───── Task data ─────

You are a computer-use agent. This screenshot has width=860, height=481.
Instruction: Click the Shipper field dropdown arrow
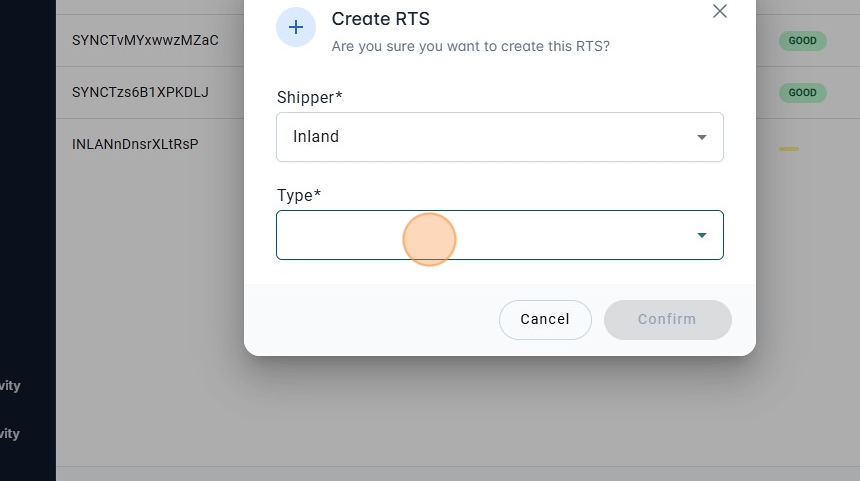tap(702, 137)
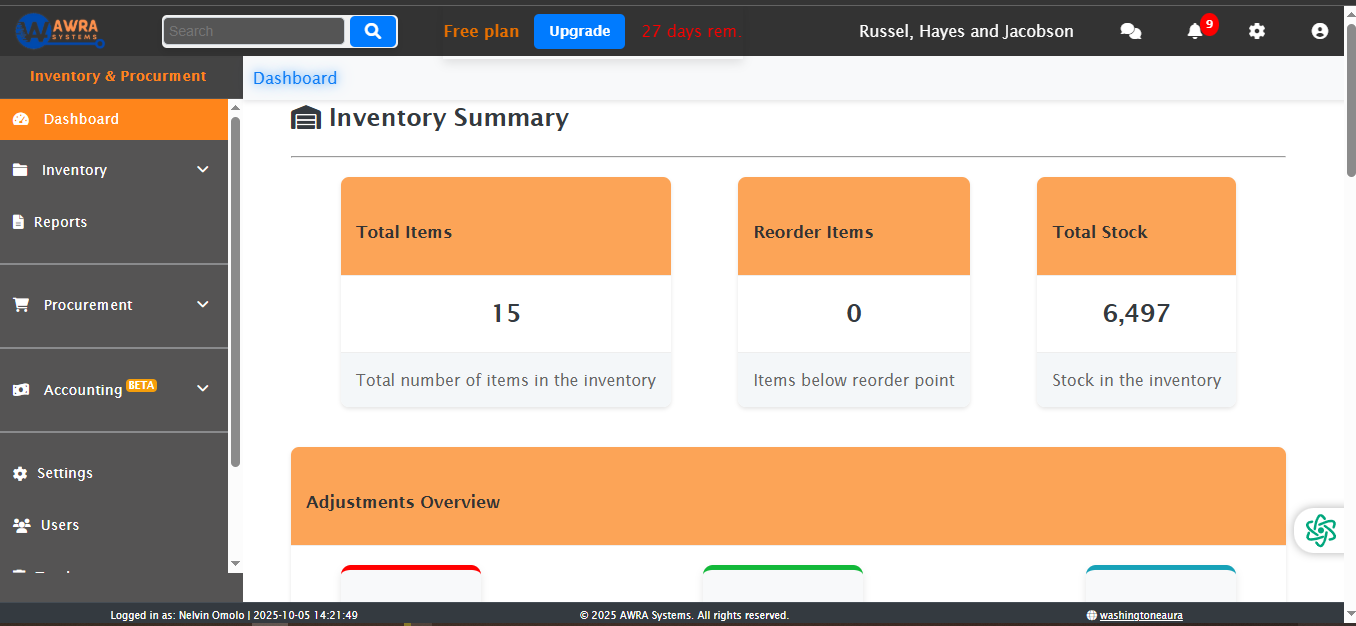This screenshot has width=1356, height=626.
Task: Click the green floating assistant icon
Action: (1320, 530)
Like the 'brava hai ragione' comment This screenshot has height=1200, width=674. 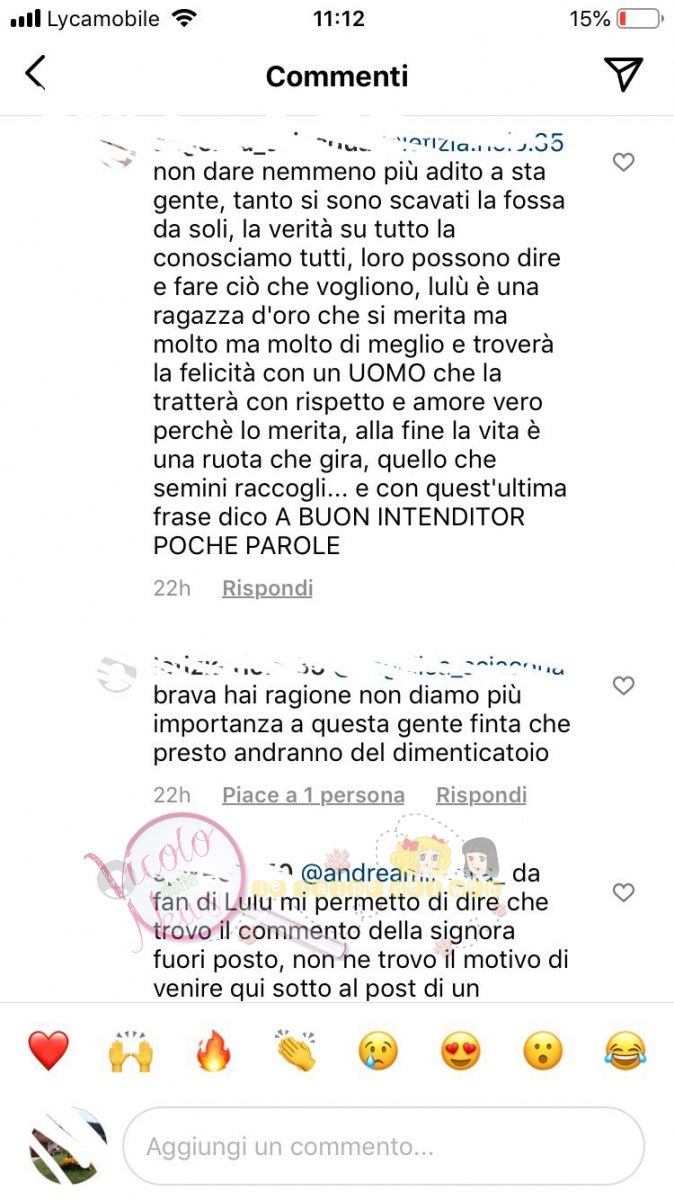click(623, 685)
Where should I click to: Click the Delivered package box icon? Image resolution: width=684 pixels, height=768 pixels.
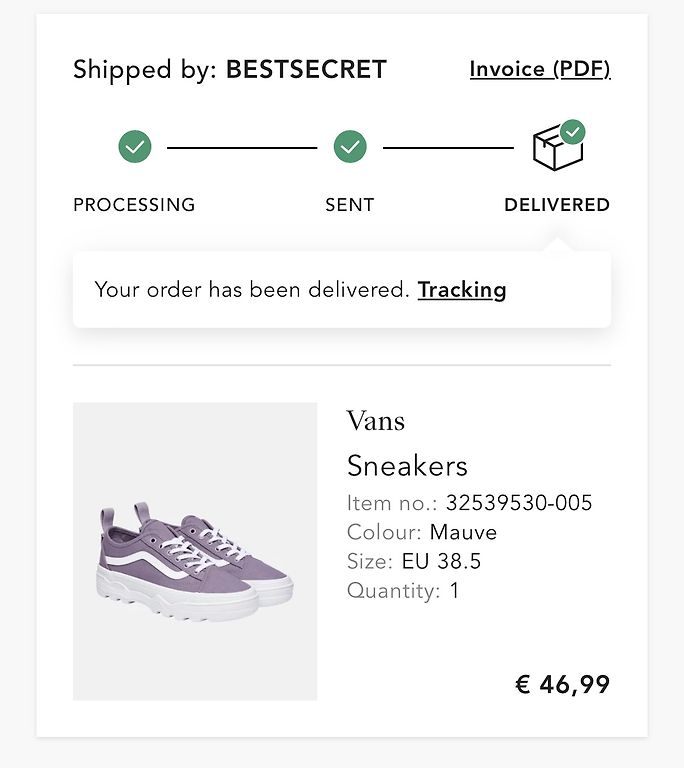558,147
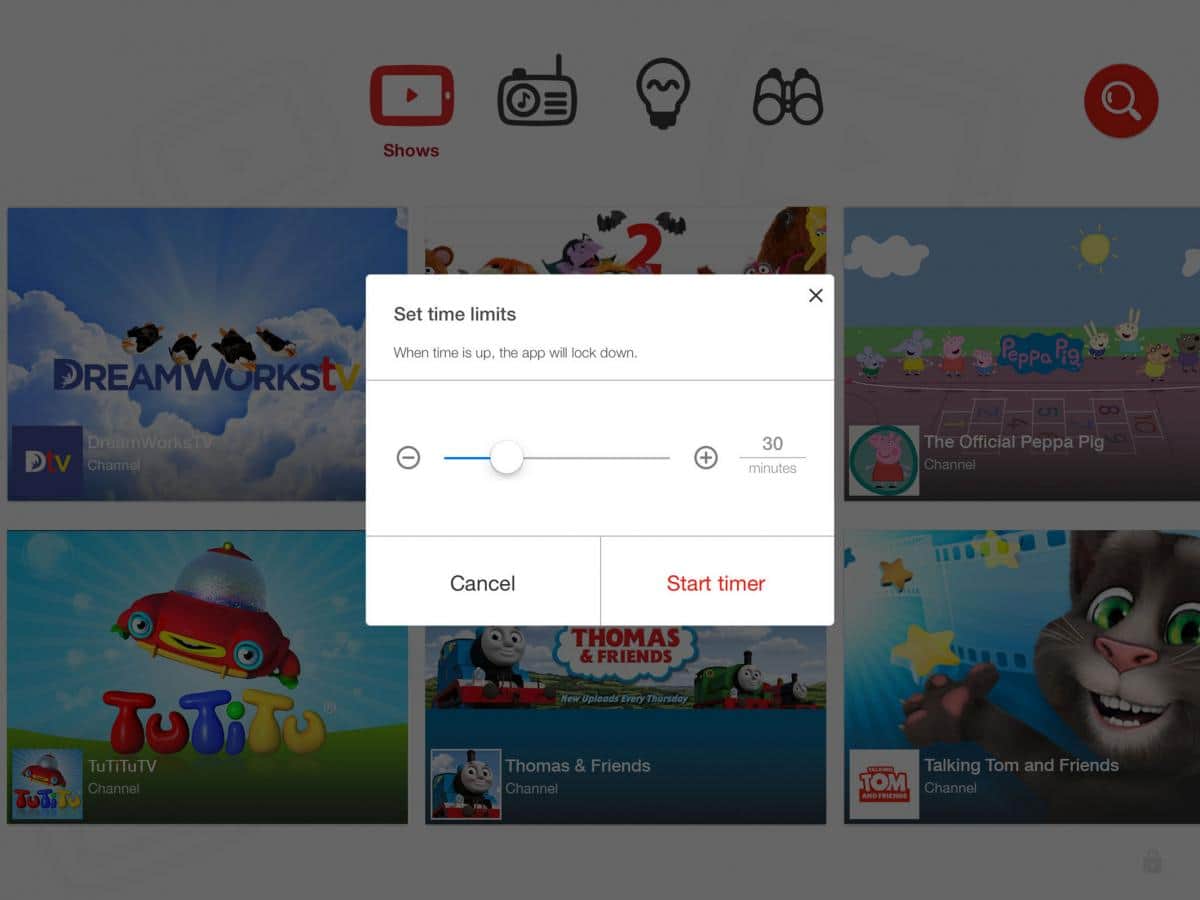Click the Cancel button
The image size is (1200, 900).
[x=483, y=583]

─────

§ Exercise instructions
Lines from the one containing "Where should I" through the end of the entries above, both included, are to be written out exactly; no pictures and no other lines.

§ Reply to the task
Where should I click to: Click the Delivered package box icon? Image resolution: width=684 pixels, height=768 pixels.
558,147
Click the Cancel button
The image size is (1200, 900).
[x=483, y=583]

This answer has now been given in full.